To follow migration evolutions on the rails side, we put in place a migration_state column that is handled by a state machine. This allows us to easily trigger actions when a certain state is reached. Here is a simplification of the interesting states for this MR:

stateDiagram-v2
    [*] --> default
    default --> pre_importing
    pre_importing --> pre_import_done
    pre_import_done --> importing
    importing --> import_done
    pre_importing --> aborted
    pre_import_done --> aborted
    importing --> aborted
    import_done --> [*]
    aborted --> [*]

Now, container registry notifications to rails are not reliable. They can be dropped. In addition, we can face situations where either backend is stopped or terminated for whatever reason and basically we lose the migration state sync between the container registry and rails.

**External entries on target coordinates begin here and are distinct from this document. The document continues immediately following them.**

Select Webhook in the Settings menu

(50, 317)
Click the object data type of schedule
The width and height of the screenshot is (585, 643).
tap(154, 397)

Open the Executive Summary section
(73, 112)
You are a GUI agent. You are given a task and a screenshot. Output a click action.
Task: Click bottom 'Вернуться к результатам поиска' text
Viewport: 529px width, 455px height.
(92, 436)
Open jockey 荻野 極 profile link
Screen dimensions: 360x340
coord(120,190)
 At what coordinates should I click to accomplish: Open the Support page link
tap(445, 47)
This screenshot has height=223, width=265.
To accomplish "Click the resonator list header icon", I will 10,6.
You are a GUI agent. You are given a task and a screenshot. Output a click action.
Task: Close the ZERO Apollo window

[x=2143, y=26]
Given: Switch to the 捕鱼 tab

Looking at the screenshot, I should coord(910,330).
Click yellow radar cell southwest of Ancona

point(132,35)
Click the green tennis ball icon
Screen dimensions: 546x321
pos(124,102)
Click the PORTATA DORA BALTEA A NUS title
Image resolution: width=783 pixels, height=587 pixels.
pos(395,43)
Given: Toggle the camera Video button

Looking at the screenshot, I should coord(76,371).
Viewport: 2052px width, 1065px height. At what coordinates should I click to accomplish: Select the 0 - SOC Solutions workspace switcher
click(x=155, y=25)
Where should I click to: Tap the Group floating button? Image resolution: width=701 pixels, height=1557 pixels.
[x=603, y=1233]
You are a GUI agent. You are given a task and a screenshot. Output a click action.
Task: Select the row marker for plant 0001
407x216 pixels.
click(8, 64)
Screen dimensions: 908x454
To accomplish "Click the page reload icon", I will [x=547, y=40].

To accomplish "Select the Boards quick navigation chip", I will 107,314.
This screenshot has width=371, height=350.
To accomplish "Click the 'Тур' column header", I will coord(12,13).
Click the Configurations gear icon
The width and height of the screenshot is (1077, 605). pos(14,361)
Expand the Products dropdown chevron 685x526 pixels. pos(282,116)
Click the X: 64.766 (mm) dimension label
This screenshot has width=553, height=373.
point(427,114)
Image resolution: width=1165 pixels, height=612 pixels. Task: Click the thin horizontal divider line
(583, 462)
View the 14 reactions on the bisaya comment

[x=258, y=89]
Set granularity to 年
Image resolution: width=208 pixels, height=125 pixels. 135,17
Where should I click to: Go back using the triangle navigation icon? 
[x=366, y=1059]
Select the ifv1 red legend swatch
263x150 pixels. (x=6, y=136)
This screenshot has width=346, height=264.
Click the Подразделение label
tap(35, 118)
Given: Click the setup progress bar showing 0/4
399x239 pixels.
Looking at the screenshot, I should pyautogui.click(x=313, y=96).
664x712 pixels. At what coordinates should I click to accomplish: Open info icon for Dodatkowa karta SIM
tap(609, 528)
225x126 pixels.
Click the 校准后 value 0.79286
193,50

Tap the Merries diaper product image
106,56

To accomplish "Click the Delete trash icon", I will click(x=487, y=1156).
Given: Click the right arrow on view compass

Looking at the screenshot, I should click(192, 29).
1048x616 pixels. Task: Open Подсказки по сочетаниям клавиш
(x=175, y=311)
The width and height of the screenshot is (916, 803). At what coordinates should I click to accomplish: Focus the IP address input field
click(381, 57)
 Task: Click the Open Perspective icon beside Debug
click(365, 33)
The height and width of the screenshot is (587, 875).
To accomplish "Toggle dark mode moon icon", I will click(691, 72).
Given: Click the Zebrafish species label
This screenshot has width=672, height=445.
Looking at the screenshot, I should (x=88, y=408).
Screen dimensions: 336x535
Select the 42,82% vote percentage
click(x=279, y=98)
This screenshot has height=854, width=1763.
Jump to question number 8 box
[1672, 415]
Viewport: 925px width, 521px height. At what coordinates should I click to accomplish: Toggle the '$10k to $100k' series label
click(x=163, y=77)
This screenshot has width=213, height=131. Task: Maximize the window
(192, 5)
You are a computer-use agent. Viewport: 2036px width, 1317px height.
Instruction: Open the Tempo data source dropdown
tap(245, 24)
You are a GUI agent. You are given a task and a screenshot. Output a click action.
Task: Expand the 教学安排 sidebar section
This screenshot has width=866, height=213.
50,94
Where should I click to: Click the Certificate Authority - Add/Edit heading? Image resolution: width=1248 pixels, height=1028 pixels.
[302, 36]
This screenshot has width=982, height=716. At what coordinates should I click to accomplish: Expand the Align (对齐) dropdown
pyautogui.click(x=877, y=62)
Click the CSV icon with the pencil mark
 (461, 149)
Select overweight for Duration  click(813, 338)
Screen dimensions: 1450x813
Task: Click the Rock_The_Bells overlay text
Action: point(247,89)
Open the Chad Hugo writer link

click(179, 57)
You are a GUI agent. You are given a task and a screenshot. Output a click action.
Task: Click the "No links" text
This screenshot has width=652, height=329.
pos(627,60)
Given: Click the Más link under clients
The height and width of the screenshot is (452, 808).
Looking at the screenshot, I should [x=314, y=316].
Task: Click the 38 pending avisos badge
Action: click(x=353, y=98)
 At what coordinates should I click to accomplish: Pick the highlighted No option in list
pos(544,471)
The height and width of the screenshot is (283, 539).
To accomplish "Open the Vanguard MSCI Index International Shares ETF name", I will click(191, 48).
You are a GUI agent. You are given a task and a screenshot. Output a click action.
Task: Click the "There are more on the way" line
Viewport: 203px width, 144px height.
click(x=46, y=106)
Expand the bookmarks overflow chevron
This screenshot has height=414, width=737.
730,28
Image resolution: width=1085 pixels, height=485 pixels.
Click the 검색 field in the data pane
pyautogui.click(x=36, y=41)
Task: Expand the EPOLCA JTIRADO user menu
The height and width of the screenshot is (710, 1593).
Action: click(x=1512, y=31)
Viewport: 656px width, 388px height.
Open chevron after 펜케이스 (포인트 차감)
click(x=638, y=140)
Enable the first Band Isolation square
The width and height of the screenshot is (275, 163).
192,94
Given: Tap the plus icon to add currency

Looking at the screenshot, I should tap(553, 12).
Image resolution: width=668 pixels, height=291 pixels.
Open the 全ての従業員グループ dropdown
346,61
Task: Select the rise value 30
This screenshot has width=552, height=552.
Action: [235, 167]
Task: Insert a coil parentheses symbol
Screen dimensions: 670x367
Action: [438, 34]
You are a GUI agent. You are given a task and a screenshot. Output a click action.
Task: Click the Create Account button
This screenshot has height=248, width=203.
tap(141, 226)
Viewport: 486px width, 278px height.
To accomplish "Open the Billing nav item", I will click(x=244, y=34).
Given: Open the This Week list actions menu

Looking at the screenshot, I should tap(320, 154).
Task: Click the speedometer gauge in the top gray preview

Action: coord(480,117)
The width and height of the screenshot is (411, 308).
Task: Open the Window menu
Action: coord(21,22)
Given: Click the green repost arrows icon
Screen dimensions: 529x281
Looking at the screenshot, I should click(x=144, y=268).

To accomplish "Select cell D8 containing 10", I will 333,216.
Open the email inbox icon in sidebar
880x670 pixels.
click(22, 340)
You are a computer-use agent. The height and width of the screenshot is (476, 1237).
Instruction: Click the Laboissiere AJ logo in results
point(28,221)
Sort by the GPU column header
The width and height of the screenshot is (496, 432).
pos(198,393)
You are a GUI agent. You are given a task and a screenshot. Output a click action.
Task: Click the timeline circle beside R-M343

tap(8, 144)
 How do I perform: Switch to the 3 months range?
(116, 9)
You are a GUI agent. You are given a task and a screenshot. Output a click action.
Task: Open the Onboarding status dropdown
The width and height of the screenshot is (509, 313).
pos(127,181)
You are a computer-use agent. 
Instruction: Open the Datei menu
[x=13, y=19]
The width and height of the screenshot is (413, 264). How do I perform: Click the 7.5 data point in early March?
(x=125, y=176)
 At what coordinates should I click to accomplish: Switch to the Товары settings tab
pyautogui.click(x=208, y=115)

To counter this, this MR introduces a "guard" background job (yep, naming is hard). It will basically scan through pre_importing, pre_import_done and importing states, detect stale migrations and abort them. That's issue #349745 (closed).

Aborted migrations are retried automatically by the other worker that handles the migration: the Enqueuer. This is how way to reconcile an unsynced migration state.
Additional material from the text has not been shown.